2. Results and Discussions

2.1. Dicing in the Name: Oklahoma Cash 5

The Oklahoma Cash 5 is a state-operated lottery game structured around a 5/36 matrix format. Participants are required to select five distinct numbers from a fixed set of integers ranging from 1 to 36. Drawings occur daily, with prize tiers awarded based on the number of matches between the selected ticket and the official draw.
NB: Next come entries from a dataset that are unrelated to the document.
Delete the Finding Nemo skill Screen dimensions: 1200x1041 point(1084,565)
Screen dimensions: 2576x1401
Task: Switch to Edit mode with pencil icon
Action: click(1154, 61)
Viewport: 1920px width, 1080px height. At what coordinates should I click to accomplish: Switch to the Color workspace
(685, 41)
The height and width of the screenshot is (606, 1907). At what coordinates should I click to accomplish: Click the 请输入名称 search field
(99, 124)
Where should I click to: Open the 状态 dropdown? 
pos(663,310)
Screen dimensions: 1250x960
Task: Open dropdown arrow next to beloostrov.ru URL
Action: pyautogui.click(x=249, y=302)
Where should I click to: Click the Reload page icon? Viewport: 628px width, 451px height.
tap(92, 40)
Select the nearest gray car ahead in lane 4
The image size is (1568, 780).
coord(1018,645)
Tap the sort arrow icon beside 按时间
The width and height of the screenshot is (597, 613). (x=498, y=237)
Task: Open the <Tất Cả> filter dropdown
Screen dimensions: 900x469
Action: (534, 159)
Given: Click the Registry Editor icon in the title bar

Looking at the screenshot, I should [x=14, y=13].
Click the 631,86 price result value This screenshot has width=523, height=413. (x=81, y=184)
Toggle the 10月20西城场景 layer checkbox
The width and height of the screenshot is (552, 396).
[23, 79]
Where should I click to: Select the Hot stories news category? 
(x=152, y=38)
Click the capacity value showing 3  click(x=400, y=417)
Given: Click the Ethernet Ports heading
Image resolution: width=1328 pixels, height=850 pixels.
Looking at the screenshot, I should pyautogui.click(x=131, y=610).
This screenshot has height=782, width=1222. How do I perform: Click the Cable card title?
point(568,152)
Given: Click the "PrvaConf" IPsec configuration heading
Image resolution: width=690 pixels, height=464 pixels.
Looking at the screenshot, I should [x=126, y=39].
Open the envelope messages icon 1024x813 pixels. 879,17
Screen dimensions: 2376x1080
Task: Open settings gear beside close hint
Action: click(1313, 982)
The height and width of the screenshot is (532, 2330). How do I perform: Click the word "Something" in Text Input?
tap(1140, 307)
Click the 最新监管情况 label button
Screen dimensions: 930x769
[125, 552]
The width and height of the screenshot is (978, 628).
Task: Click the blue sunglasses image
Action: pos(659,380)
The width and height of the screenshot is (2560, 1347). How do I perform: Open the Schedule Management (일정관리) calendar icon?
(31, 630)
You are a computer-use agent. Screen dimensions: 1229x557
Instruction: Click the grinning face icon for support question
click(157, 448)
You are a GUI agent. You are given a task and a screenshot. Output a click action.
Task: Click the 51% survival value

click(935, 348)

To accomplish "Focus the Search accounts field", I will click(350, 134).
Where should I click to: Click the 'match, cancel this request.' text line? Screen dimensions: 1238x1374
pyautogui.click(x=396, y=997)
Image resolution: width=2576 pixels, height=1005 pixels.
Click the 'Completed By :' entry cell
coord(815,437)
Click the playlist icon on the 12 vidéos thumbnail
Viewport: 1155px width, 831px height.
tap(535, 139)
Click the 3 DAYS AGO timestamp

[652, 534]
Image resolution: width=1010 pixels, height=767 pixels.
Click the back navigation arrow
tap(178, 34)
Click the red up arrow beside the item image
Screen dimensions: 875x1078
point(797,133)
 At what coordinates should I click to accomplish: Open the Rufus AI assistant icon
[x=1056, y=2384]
Unlike games with progressive jackpots or complex multiplicative prize structures, Cash 5 offers a relatively stable, deterministic payout model across three tiers (3, 4, and 5 matches), with a fixed jackpot for a five-number match.

Table 1 shows the prize tiers with their respective payoffs and probabilities:

In this study, further detailed in Pereira (2025b) and Pereira (2025a), we employ the method of partial coverage with concentrated density using m = 12. Specifically, in an alternative lottery setup, we select a subset of 5 numbers drawn from the integers 1 to 12 and purchase all possible combinations within that subset.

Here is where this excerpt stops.